Data entries:
---------------

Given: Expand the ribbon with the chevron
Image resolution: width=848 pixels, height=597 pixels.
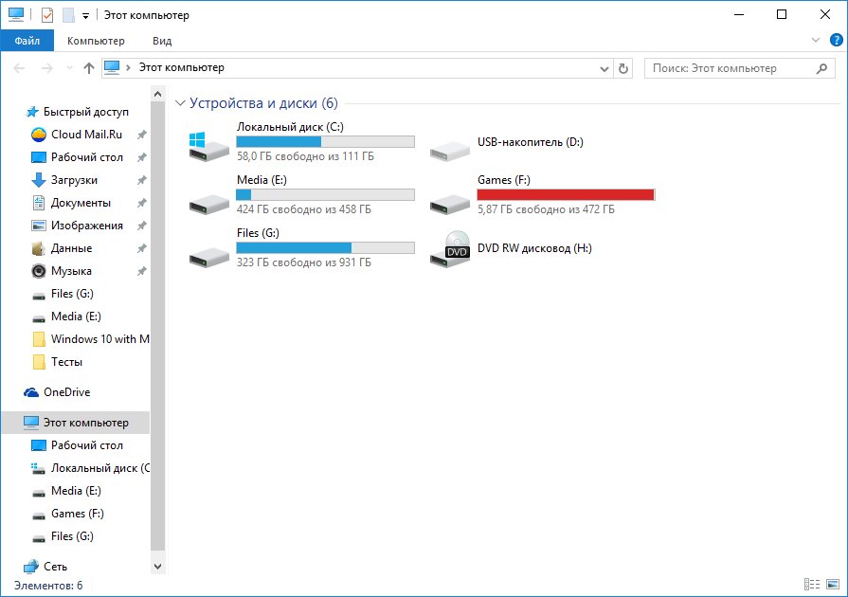Looking at the screenshot, I should pos(817,41).
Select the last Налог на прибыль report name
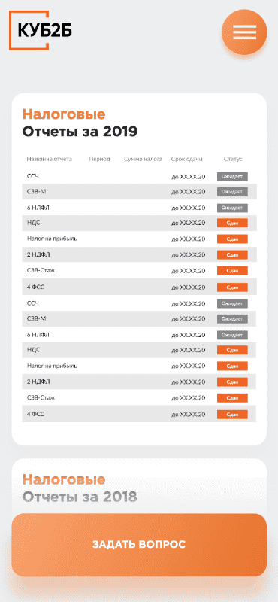The width and height of the screenshot is (278, 602). coord(52,366)
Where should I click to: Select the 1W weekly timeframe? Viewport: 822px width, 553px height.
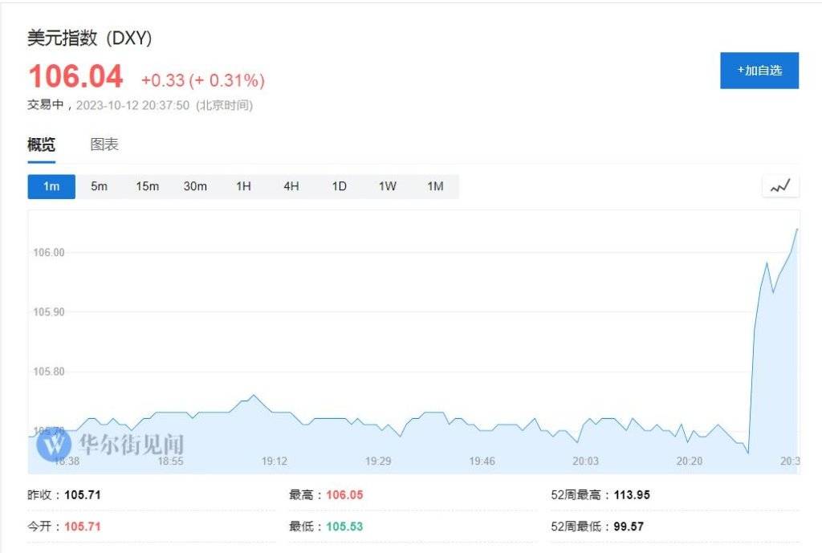click(x=388, y=186)
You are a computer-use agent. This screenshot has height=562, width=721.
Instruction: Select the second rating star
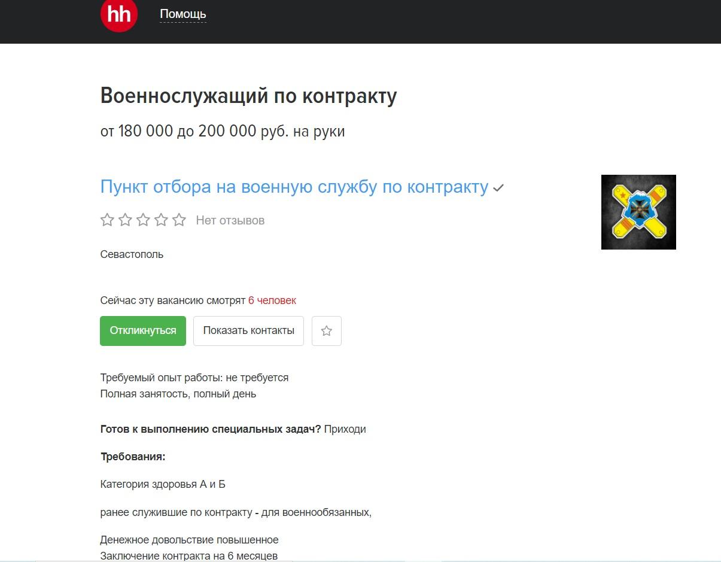click(x=125, y=220)
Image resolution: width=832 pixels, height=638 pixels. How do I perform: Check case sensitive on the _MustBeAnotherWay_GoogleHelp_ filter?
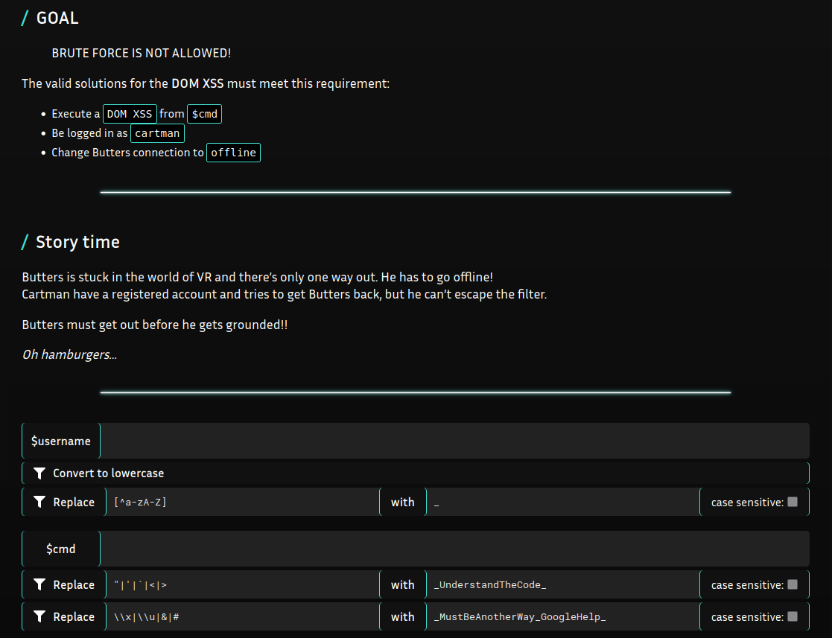[793, 616]
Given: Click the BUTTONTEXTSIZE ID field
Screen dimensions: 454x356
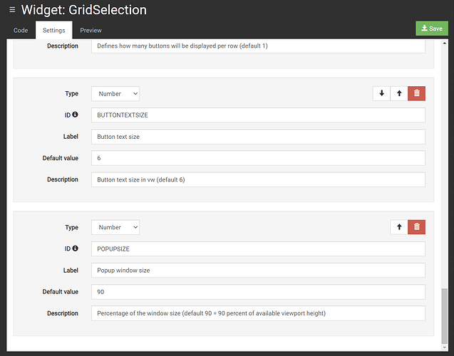Looking at the screenshot, I should [x=258, y=115].
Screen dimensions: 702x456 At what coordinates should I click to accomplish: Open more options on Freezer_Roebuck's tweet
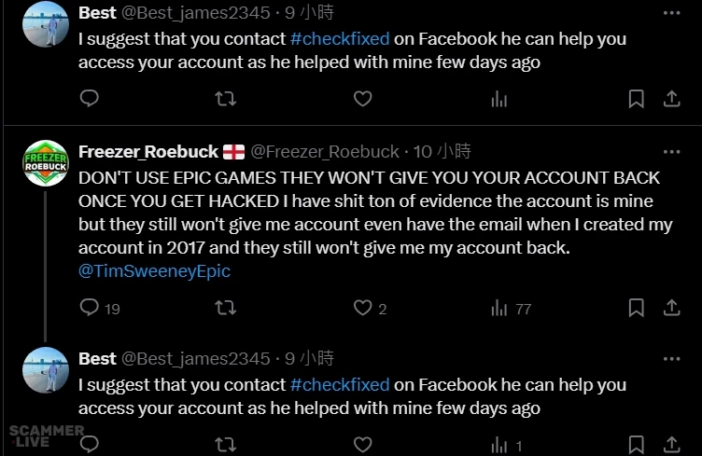click(671, 151)
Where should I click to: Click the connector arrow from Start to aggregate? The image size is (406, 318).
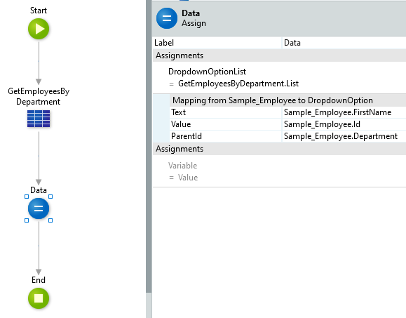(x=39, y=63)
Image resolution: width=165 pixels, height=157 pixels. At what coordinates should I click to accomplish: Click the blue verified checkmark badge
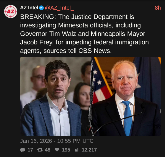click(41, 8)
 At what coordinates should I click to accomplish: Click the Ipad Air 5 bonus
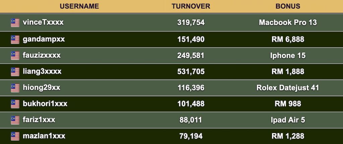coord(288,120)
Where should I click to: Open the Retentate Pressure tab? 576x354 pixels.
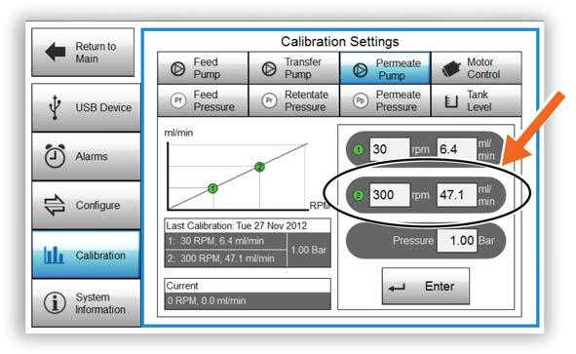294,100
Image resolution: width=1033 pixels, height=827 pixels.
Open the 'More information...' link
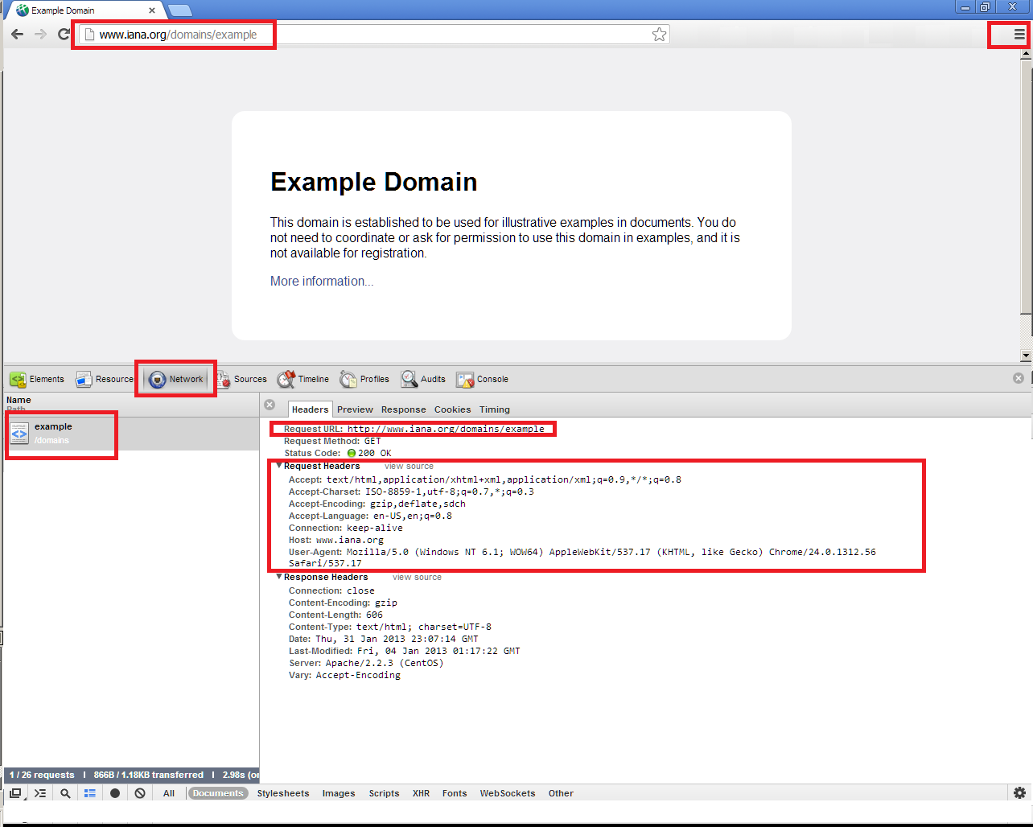321,281
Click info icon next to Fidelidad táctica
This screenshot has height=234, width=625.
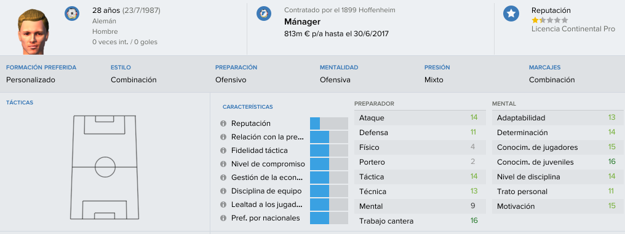coord(223,150)
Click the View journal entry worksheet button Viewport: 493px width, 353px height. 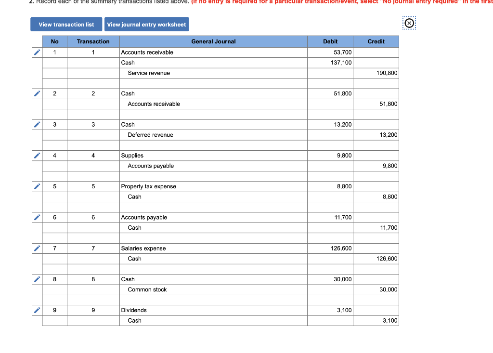point(146,24)

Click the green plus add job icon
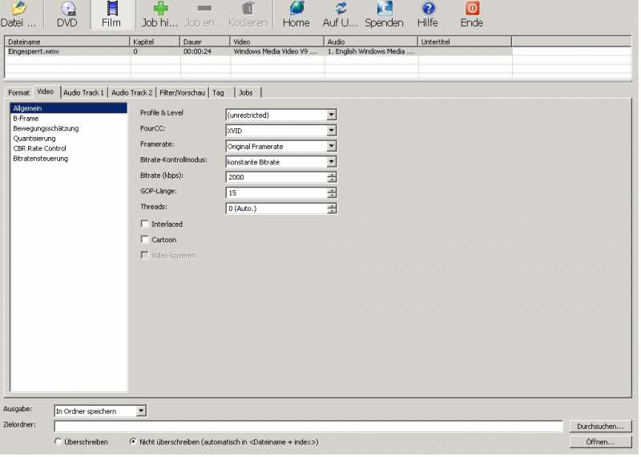pos(160,9)
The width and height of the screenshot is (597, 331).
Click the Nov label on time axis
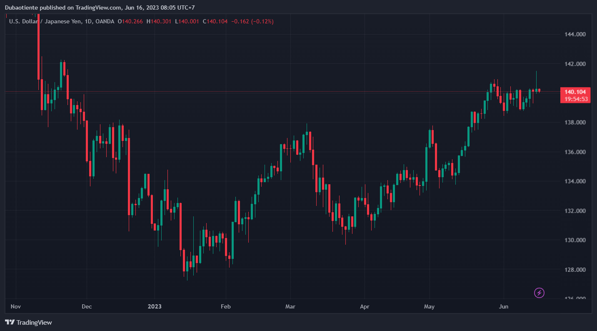[x=16, y=307]
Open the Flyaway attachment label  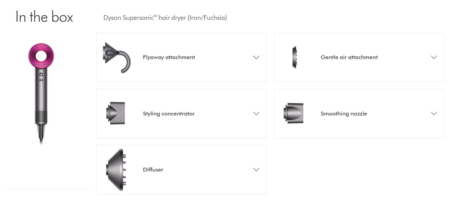169,57
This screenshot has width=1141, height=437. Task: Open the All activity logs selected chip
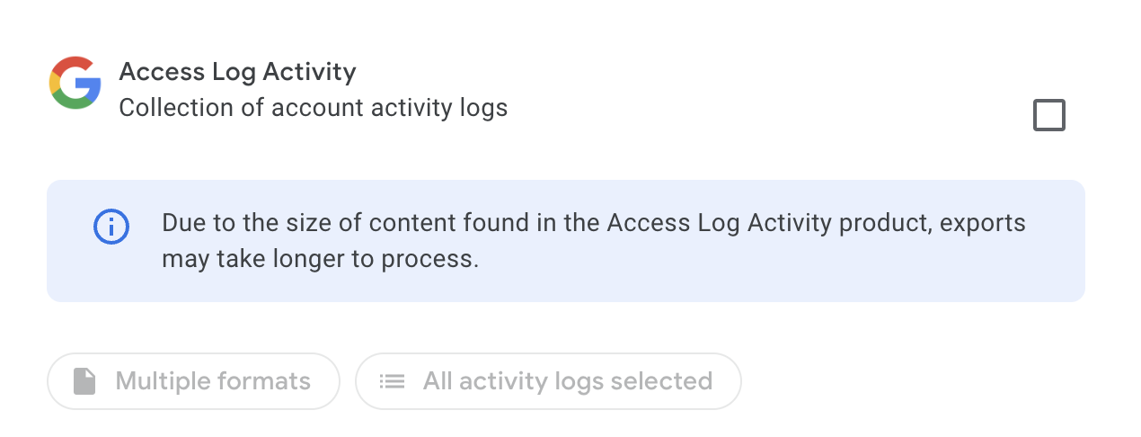[x=548, y=381]
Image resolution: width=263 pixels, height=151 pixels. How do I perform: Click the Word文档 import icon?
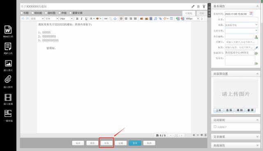pos(8,30)
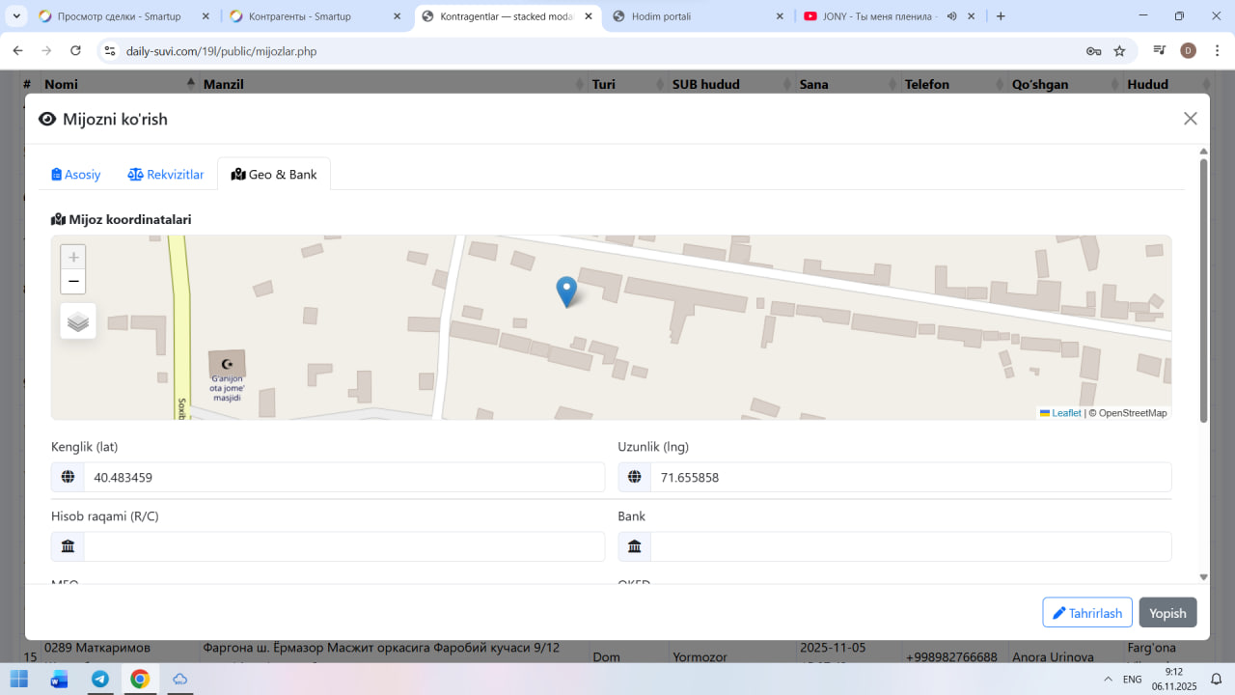Click the Telegram icon in taskbar
The image size is (1235, 695).
coord(99,679)
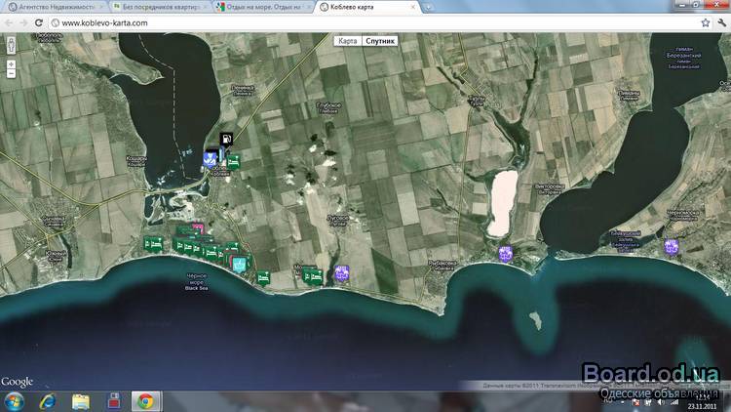Image resolution: width=731 pixels, height=412 pixels.
Task: Click the leftmost green hotel marker on coast
Action: click(151, 242)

---------------

Work instruction: Some lines of the data above may hold the word "Given"; report how many do, and nothing else.

Exercise solution: 2